## Exercise details
Among the records below, the line containing "The height and width of the screenshot is (424, 793)." marks the start. Output it and all lines after it exactly.

## Data extracts
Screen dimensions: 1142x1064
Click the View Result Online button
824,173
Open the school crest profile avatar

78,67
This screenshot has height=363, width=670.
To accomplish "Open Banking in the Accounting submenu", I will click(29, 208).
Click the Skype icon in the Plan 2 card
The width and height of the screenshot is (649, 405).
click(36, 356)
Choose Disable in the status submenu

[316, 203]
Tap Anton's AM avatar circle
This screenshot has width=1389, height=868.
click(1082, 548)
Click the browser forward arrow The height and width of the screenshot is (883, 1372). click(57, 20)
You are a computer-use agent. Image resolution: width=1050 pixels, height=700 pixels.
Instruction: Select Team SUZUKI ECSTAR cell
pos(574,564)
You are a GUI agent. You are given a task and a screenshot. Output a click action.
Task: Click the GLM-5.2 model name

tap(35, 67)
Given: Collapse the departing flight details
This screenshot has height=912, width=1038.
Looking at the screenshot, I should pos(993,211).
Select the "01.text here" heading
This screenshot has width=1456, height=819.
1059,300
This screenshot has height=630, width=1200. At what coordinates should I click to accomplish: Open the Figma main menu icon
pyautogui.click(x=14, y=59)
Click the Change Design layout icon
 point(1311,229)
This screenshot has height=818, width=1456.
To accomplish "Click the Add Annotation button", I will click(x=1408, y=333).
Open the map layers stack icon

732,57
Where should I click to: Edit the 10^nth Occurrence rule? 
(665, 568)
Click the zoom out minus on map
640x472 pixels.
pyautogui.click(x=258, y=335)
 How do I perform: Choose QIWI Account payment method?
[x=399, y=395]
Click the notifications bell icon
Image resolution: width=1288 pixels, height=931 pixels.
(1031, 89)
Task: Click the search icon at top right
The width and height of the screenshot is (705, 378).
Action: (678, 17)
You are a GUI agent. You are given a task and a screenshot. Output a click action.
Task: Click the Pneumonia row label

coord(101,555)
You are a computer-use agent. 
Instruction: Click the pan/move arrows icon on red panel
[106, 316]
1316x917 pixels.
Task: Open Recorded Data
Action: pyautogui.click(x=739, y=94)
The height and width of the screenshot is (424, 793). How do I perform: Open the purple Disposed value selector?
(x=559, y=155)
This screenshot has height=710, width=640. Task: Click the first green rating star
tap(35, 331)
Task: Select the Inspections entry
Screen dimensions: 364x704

## Answer to this task
The height and width of the screenshot is (424, 793). How do I perform: Open the purple Disposed value selector?
(x=559, y=155)
This screenshot has height=710, width=640. Task: Click the first green rating star
tap(35, 331)
Task: Select the Inspections entry
Screen dimensions: 364x704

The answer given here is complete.